EXERCISE REQUIREMENTS :: Copy out the lines below that hold the word "arrow".

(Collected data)
*****
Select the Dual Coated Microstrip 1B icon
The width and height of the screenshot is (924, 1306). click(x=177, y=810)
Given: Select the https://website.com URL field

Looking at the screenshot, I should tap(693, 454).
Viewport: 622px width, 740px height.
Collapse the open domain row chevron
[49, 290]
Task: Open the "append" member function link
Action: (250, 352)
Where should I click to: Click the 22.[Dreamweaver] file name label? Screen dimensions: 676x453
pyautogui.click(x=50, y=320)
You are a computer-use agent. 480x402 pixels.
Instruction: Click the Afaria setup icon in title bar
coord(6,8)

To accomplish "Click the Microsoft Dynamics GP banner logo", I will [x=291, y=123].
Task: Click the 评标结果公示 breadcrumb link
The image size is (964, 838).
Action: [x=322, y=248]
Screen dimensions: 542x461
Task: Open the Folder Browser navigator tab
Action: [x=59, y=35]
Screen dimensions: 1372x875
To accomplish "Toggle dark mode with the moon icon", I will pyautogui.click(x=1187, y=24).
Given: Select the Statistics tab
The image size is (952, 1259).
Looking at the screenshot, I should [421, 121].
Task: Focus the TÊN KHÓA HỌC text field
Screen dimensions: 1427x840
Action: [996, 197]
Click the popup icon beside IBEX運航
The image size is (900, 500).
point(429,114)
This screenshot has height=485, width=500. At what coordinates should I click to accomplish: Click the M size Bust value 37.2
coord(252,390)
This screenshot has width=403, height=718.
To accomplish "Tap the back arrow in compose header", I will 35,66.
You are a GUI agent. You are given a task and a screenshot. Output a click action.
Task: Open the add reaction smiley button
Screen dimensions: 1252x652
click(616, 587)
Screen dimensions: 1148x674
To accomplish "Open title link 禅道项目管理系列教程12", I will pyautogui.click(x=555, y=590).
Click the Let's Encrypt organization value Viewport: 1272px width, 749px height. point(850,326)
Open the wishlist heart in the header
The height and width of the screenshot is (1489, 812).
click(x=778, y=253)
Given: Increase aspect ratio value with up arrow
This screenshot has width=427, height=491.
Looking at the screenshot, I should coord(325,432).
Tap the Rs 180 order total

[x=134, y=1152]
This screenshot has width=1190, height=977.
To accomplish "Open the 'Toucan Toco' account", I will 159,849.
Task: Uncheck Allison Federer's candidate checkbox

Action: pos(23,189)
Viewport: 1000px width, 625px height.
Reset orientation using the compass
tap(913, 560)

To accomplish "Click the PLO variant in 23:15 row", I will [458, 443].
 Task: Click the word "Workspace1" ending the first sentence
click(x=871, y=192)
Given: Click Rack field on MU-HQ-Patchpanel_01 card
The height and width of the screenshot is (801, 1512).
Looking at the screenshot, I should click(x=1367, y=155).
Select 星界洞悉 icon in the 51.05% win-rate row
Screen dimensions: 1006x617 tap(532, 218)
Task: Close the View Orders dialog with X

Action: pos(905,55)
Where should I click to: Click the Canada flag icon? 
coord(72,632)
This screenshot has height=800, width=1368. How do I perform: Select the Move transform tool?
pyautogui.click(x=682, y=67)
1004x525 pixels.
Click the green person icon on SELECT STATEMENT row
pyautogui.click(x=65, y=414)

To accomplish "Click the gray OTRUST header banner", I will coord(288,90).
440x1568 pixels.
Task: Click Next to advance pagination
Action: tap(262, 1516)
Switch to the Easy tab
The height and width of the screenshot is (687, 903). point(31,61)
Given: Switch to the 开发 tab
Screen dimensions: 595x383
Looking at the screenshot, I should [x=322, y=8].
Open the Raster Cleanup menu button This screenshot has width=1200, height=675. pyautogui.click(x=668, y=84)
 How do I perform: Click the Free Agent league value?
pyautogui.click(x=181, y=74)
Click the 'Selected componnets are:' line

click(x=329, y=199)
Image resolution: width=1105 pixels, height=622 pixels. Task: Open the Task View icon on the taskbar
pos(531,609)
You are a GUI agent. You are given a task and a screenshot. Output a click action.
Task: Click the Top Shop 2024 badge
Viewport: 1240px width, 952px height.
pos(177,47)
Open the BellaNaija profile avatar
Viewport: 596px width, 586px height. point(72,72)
*****
EXERCISE RESPONSE ::
To accomplish "Tap the back arrow in compose header", I will 35,66.
Given: Increase aspect ratio value with up arrow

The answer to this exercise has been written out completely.